Relativistic beam loading, recoil-reduction, and residual-wake acceleration with a covariant retarded-potential integrator

TL;DR

This paper introduces a covariant retarded-potential integrator for first-principles tracking of relativistic charged particles, revealing new effects in beam loading, recoil reduction, and wakefield acceleration.

Contribution

It presents a novel covariant algorithm using retarded potentials for accurate relativistic particle tracking, improving understanding of field effects and acceleration dynamics.

Findings

Retardation effects increase the Lorentz force at high velocities.

Particles can gain significant energy after losing sight of conductors or charges.
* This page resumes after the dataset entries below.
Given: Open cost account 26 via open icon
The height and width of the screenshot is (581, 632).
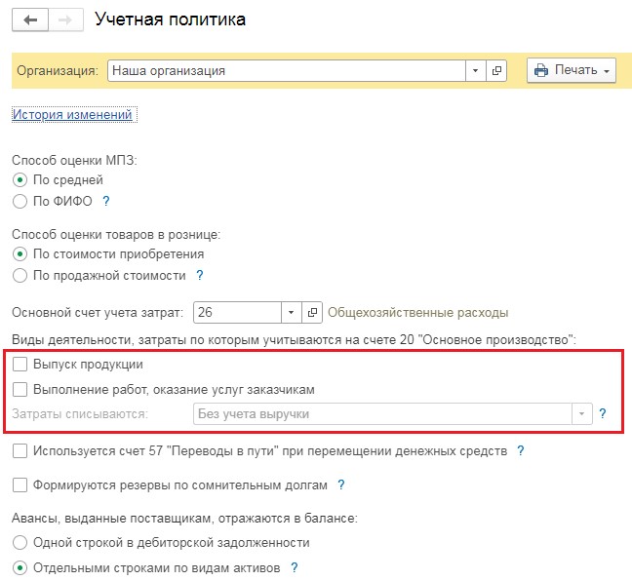Looking at the screenshot, I should pos(312,313).
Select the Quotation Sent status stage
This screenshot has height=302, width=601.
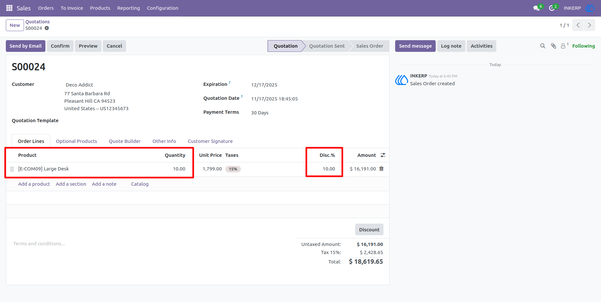pos(327,46)
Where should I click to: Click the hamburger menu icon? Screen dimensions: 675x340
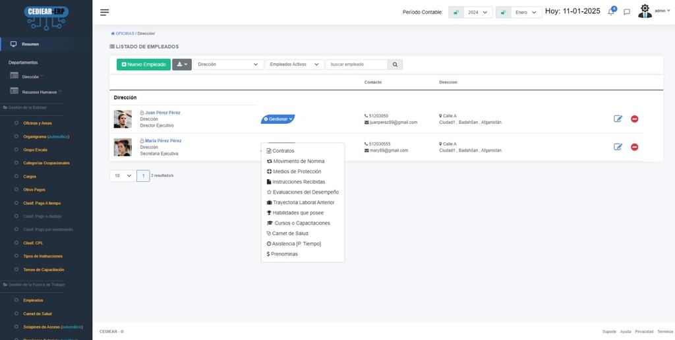(105, 13)
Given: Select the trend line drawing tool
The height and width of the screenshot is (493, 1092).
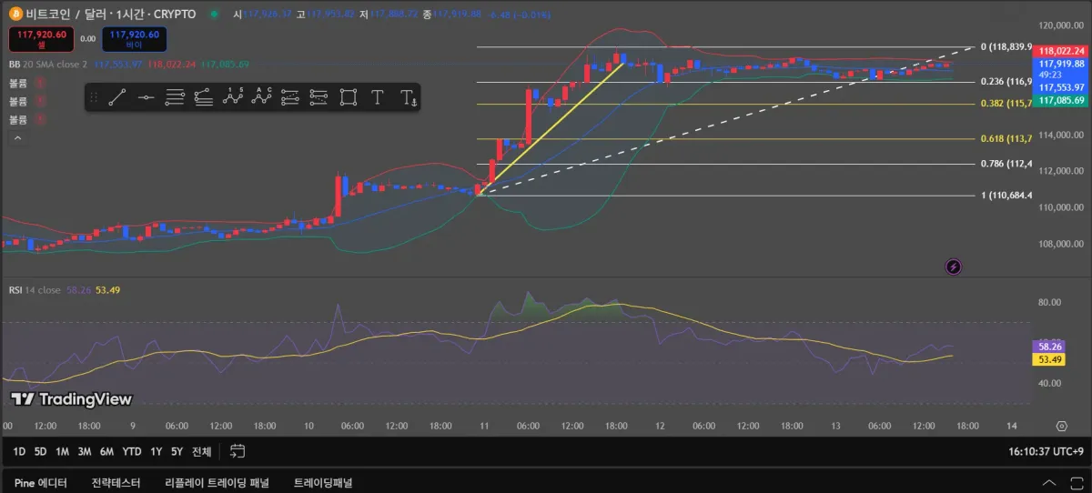Looking at the screenshot, I should click(x=116, y=97).
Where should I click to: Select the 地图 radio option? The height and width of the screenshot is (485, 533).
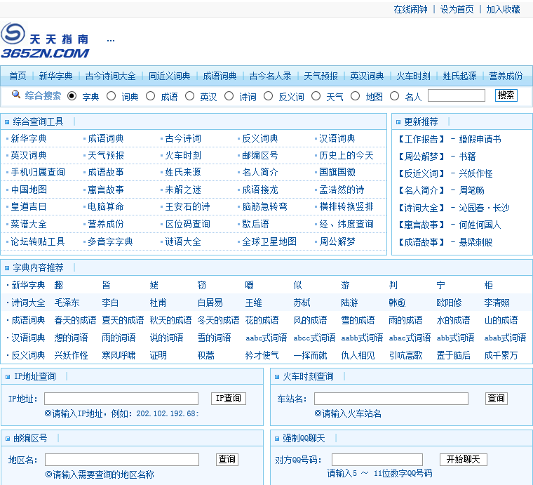pos(356,96)

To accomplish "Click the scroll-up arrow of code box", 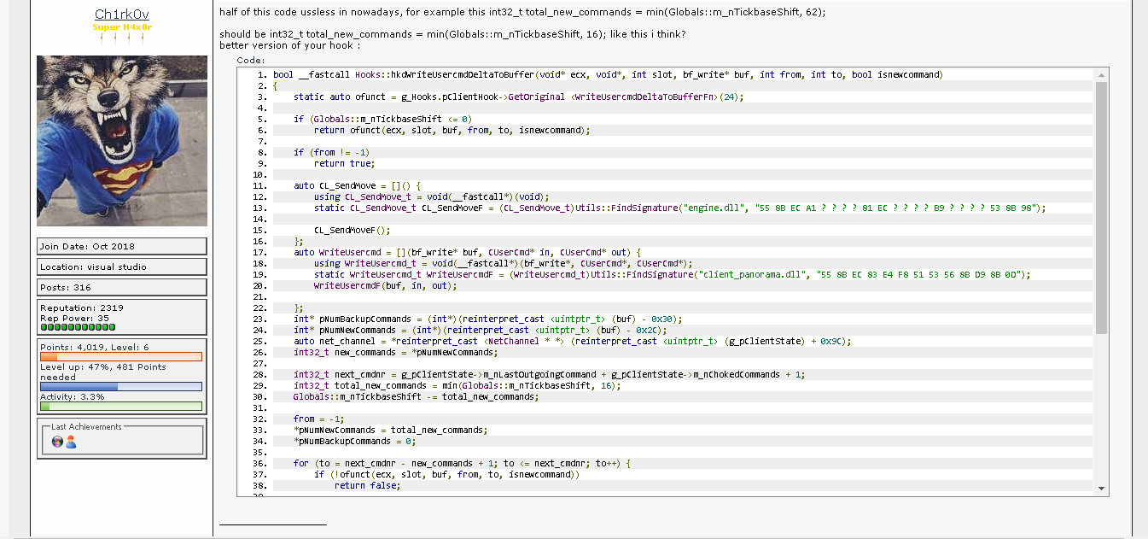I will pos(1101,75).
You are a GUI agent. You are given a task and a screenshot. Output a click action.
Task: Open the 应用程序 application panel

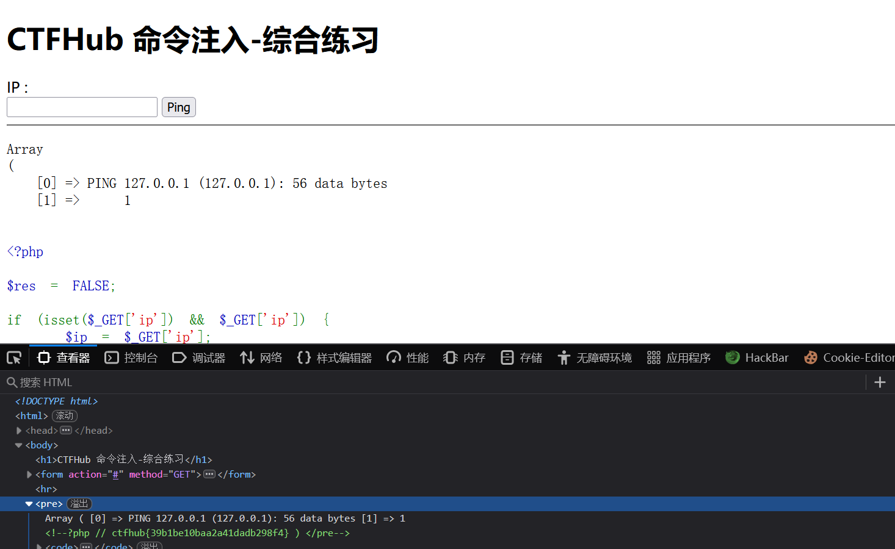(679, 357)
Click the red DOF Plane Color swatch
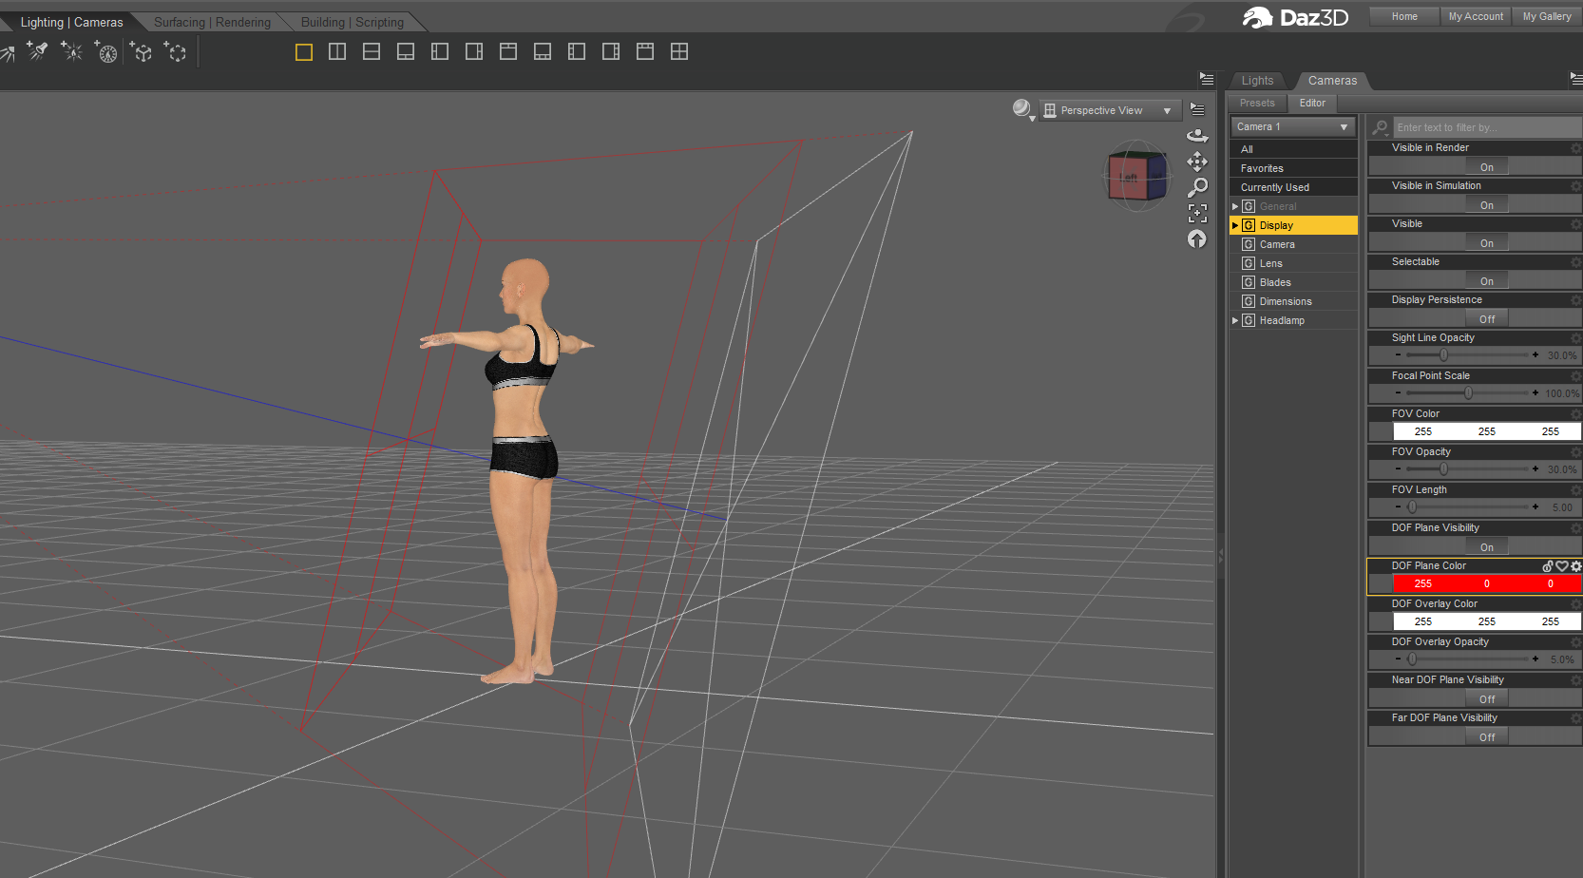The image size is (1583, 878). pyautogui.click(x=1486, y=584)
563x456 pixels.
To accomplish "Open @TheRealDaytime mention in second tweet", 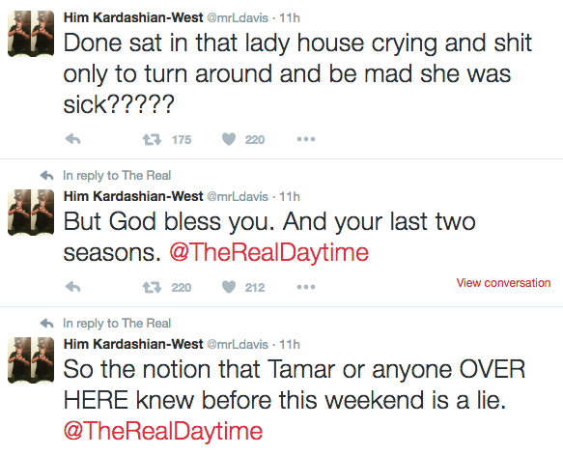I will 268,252.
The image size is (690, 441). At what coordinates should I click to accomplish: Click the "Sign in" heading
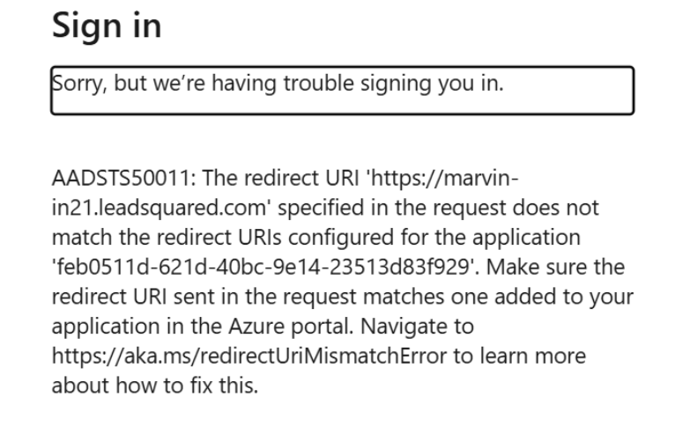pos(107,26)
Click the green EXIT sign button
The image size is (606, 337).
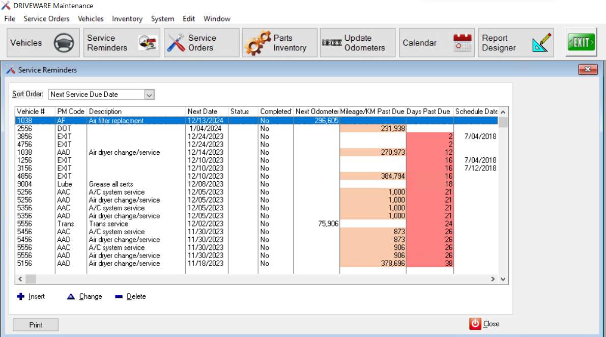(581, 43)
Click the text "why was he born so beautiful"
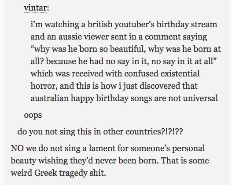This screenshot has width=232, height=185. coord(88,49)
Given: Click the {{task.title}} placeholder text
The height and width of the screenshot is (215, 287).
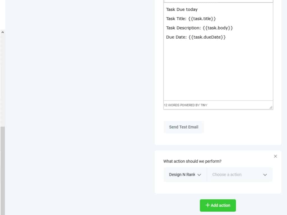Looking at the screenshot, I should point(202,19).
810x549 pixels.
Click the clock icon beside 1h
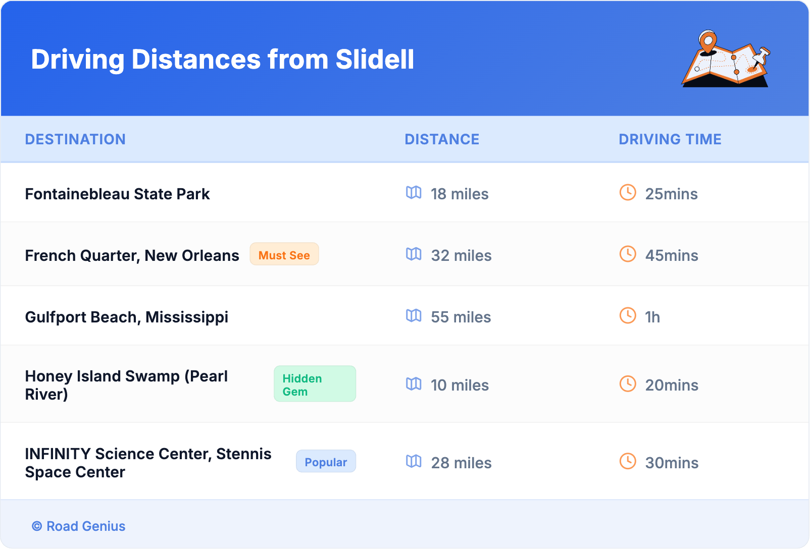click(628, 316)

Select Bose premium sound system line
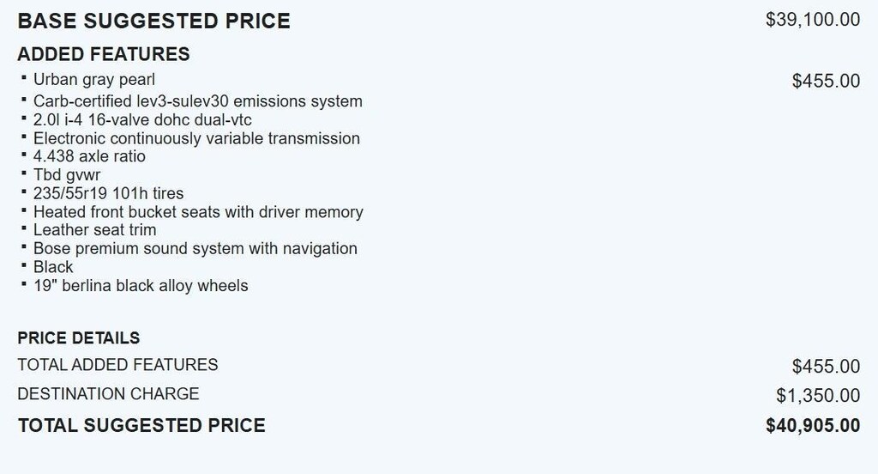[x=195, y=248]
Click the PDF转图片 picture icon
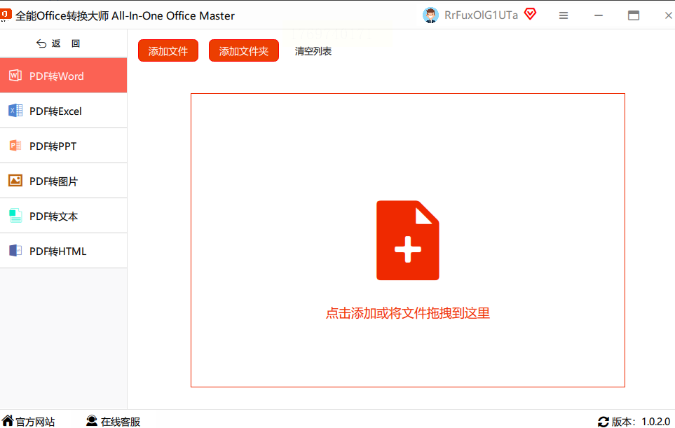 [x=15, y=181]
Combining dielectric laser acceleration with conducting choppers doubles energy gain.

Abstract

An algorithm is demonstrated that performs first-principles tracking of relativistic charged-particles. A covariant approach is used which relies on retarded vector potentials for trajectory integration instead of performing electromagnetic field calculations. When accounting for retardation effects, the peak vector potential and corresponding Lorentz force in the direction of travel increase asymptotically for high-$\beta$ particles. This produces a very strong field distribution at small angles from the particle's direction of travel, which can result in considerable change in momentum when approaching a conducting surface or another charged particle. We quantify the former effect for protons and electrons at various energies and aperture sizes, where substantial power deposition can be avoided by ensuring that particles do not pass within roughly 10 microns of the aperture surface. We also simulate breaking a test particle's line of sight with a conductor or other charged body. After this instant, the test particle continues to accelerate due to residual fields, but no longer produces an opposing force on any charged or conducting object; thus any recoil on the enclosing structure is effectively reduced. Resulting acceleration dynamics are characterized using protons and electrons at various energies; with, for example, a 1% energy gain for an 85 MeV electron traversing its reflected wake while approaching a pinhole aperture. We then integrate a micro-scale dielectric laser acceleration (DLA) device into our simulations: compared with a solitary 2 mm DLA, we find a factor of two increase in energy gain when combining the DLA with a series of conducting-surface choppers.